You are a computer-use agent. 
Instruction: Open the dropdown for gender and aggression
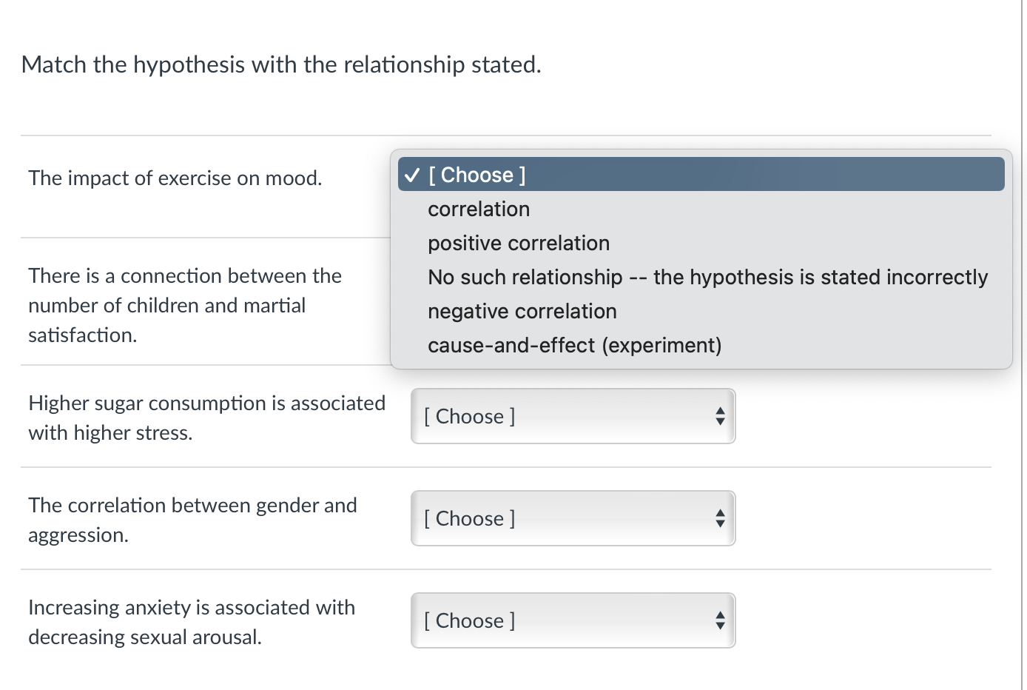pyautogui.click(x=573, y=518)
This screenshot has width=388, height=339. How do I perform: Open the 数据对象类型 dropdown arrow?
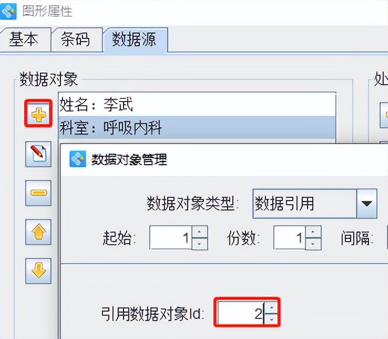[367, 203]
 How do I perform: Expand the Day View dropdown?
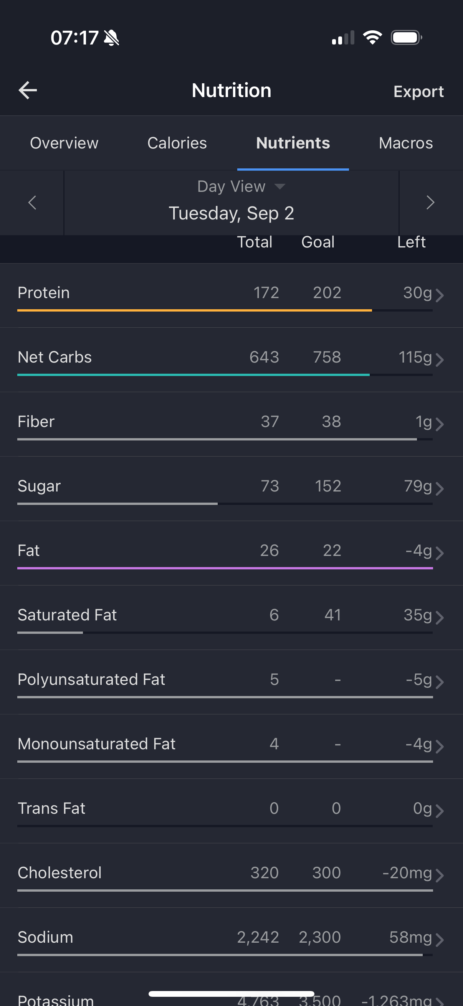pyautogui.click(x=241, y=186)
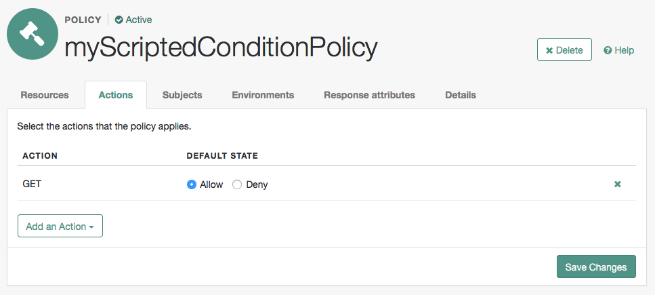Open the Add an Action dropdown
This screenshot has height=295, width=655.
[60, 226]
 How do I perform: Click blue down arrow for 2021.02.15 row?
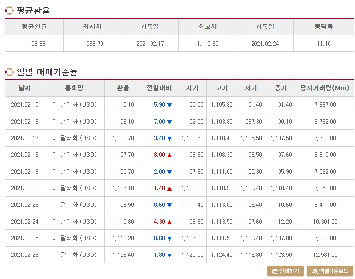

* WHAT THE TASK REQUIRES *
Transcribe the listing exactly; omit all images.

* TASK OUTPUT *
You are a computer-use agent. 
Instruction: Open the dropdown for gender and aggression
pyautogui.click(x=573, y=518)
This screenshot has width=388, height=339. How do I perform: Open the 数据对象类型 dropdown arrow?
[367, 203]
 How do I perform: Expand the Day View dropdown?
pyautogui.click(x=241, y=186)
Open the Add an Action dropdown
This screenshot has height=295, width=655.
[60, 226]
 How do I perform: Click blue down arrow for 2021.02.15 row?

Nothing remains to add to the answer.